The media maps and shapes our culture. But today’s stories don’t reflect the overwhelming consensus that we’re having a negative impact on the planet.
We can create a culture of positive climate actions with simple shifts. The weather presenter could improve our understanding of the energy grid, the finance report could redefine value and what it means to be a market-leader, a cooking show could help reduce food waste, and children’s television could inspire the next generation and give their parents hope. We can inform and empower broad audiences without increasing climate anxiety.
Content innovation and shifts in language can make an exponential difference. But we need the right people in the room – an intersectional community with diverse knowledges, supporting First Nations perspectives, data-based climate science, life-centred design, economic strategy, and more. Be part of it – it’s already happening.
Dr Rebecca Green (PhD) is a Lecturer and researcher at UNSW Art & Design (Faculty of Arts, Design and Architecture) and an experienced graphic designer and illustrator. She has qualifications in graphic design and sociology. Her research into the visual communication of Climate Change highlights the significant influence that the language of graphic design can make on the uptake of, and trust in strategic climate messaging. As Academic Lead, 2021 Global Engagement Program at the International Universities Climate Alliance (IUCA), this research is currently at the forefront of IUCA Global Climate Talks and University Hackathon environments. This research is key to similarly complex scientific issues such as vaccination uptake and COVID-19 messaging, and to types of misinformation prevalent on social media. Given the rapid advancement of digital media technology, which has led to the dominance of an even more image-based style of visual communication, the role of the graphic designer in translating these important messages becomes more important every day.
Animation and Visual Arts Specialist
Anna Tow is an education professional with a professional development focus. Her background is in animation and the visual arts with 20 years experience working in the film and TV industry. She is skilled in 3D Visualisation Techniques, Art Direction and Animation.
Carmel O’Connor is a professional staff member at UNSW’s Faculty of Arts Design and Architecture where she works as Strategic Lead in Academic Quality, with qualifications in Law/Arts in International Studies. She has worked in the university sector for seven years, delivering on diverse and key strategic projects in multidisciplinary teams.
Alongside her career in Education, she has worked as a writer across magazines, film, fiction, and non-fiction for over ten years. She is currently writing a young adult, speculative fiction series, which presents stories that aim to empower young people amidst climate change. This series is inspired by research into how traditional media narratives contribute to climate anxiety, and awe as a device to regulate nervous systems for greater individual and collective problem-solving.

Dataset entries →
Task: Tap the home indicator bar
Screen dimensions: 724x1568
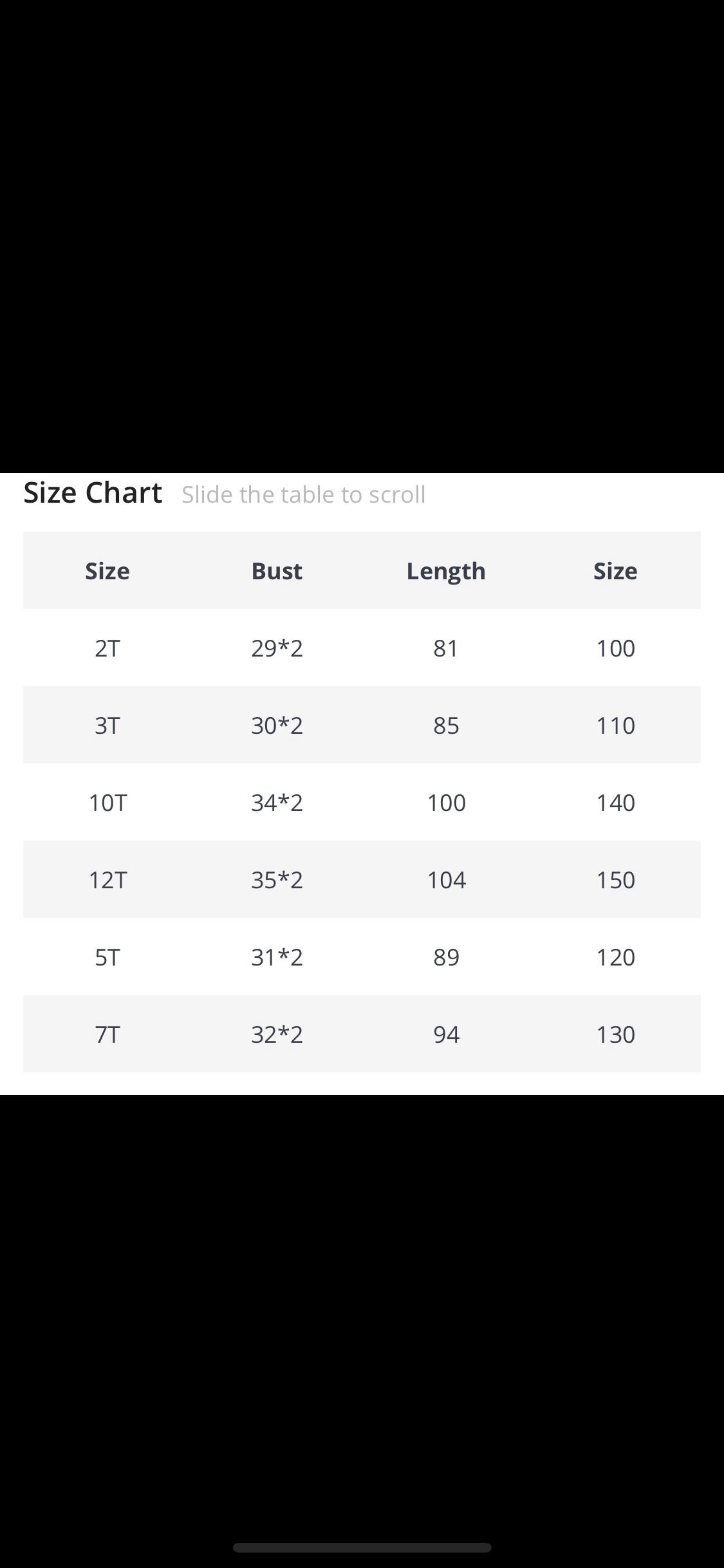Action: click(362, 1547)
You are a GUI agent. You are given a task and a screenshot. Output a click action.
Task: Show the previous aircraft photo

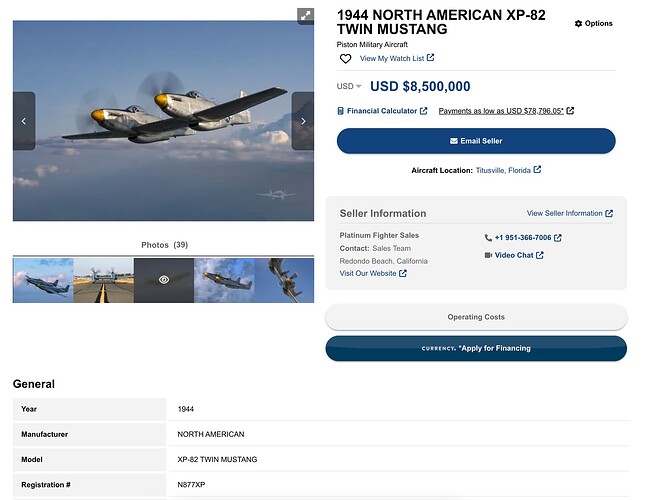[x=24, y=121]
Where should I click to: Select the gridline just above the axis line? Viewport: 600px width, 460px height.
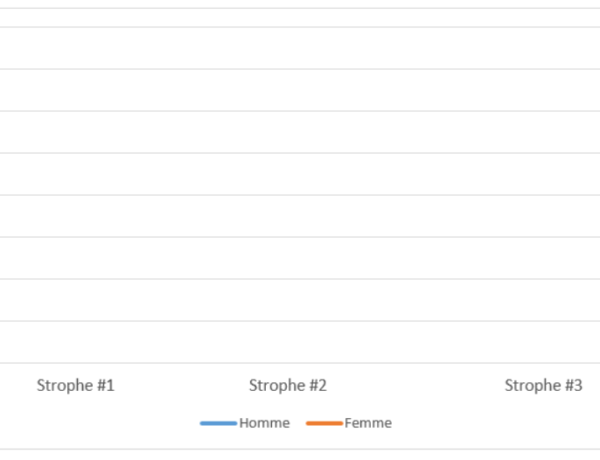pos(300,321)
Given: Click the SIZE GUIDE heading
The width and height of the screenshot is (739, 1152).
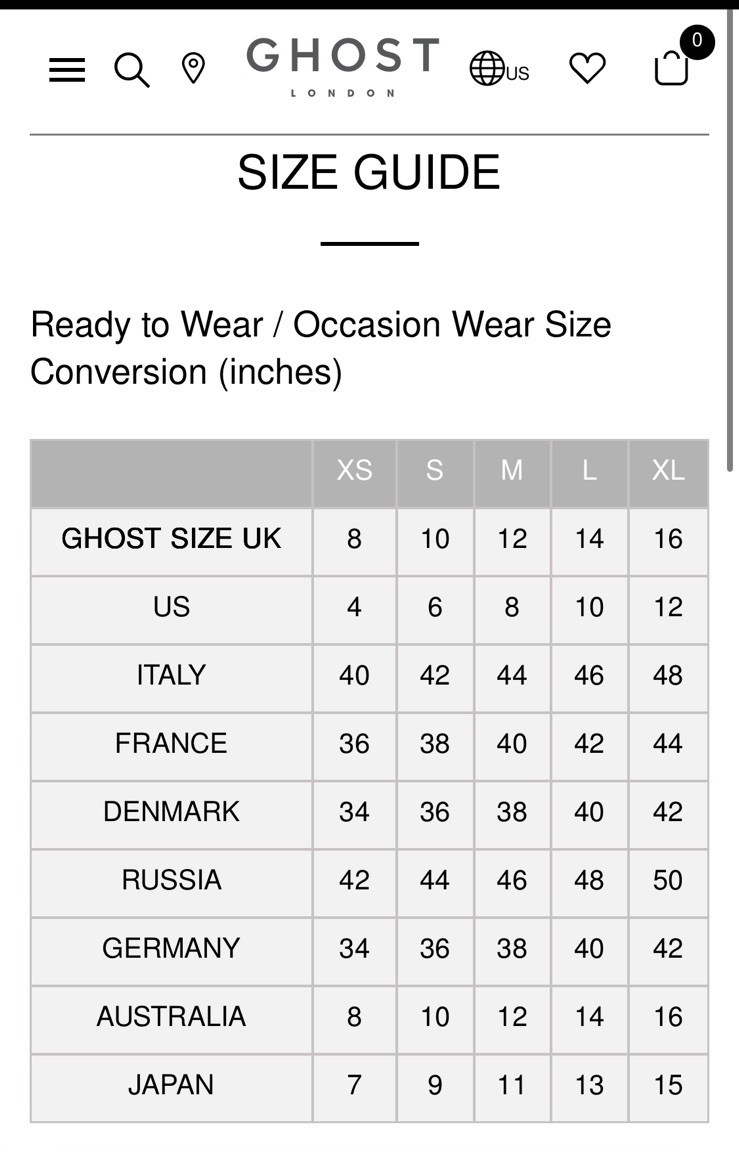Looking at the screenshot, I should [369, 173].
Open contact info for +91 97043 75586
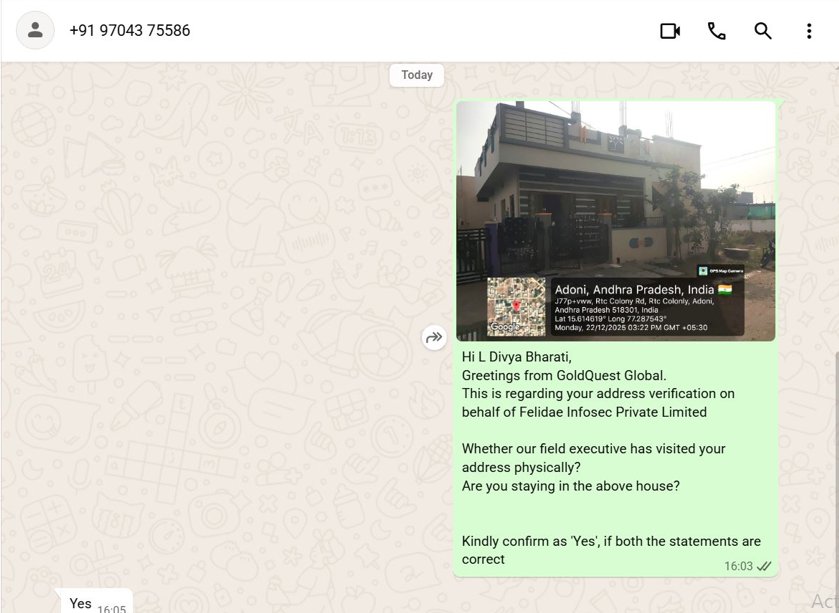 click(130, 31)
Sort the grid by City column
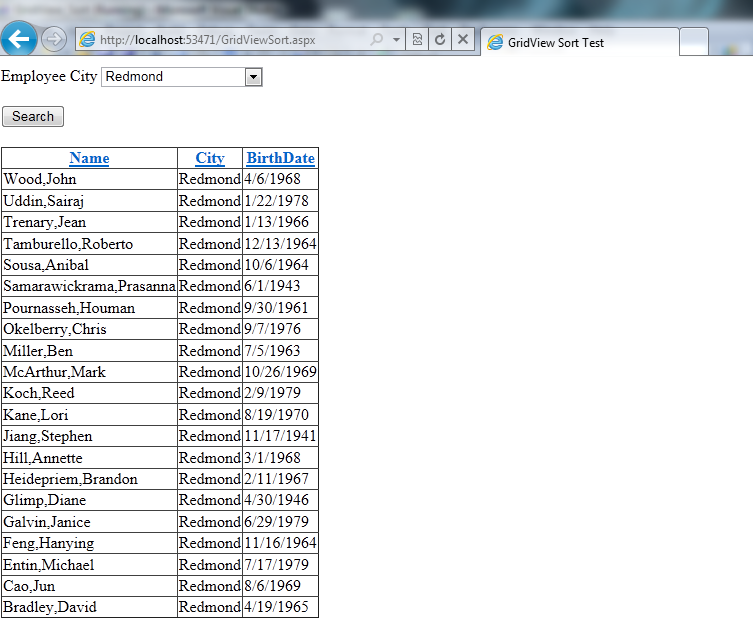The height and width of the screenshot is (632, 753). click(x=210, y=158)
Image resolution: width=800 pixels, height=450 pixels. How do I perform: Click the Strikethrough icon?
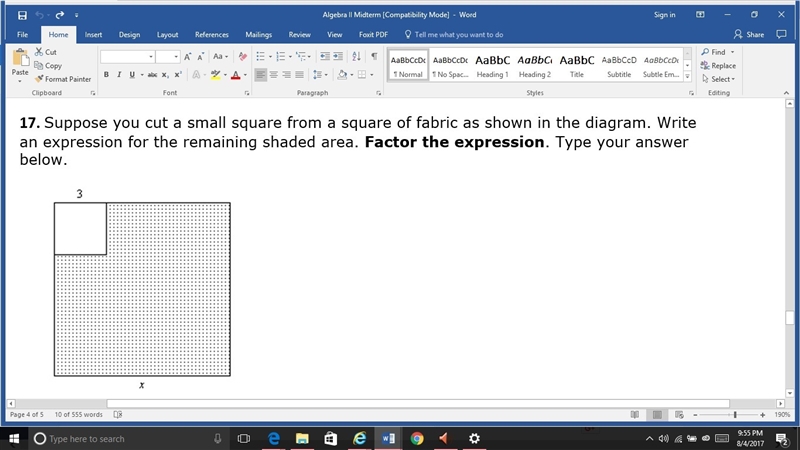click(x=152, y=75)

Exercise 1 → According to the page on climate storytelling, why is the graphic designer's role in translating climate messages becoming more important every day?
Exercise 2 → For each statement, say whether it agrees with the page on climate storytelling, and quote the deciding words: (a) Anna Tow has 20 years of experience in the film and TV industry. (b) Carmel O'Connor has worked in the university sector for ten years. (c) The page holds that broad audiences can be informed without adding to climate anxiety.
Exercise 3 → Please list every media role or program that the page on climate storytelling suggests could make a simple shift toward positive climate action.

Task output 1 → Rapid advances in digital media technology have led to the dominance of an even more image-based style of visual communication. That makes the graphic designer's work of translating these messages more important.

Task output 2 →
(a) Yes: "with 20 years experience working in the film and TV industry"
(b) No: "She has worked in the university sector for seven years"
(c) Yes: "We can inform and empower broad audiences without increasing climate anxiety."

Task output 3 →
- The weather presenter
- The finance report
- A cooking show
- Children's television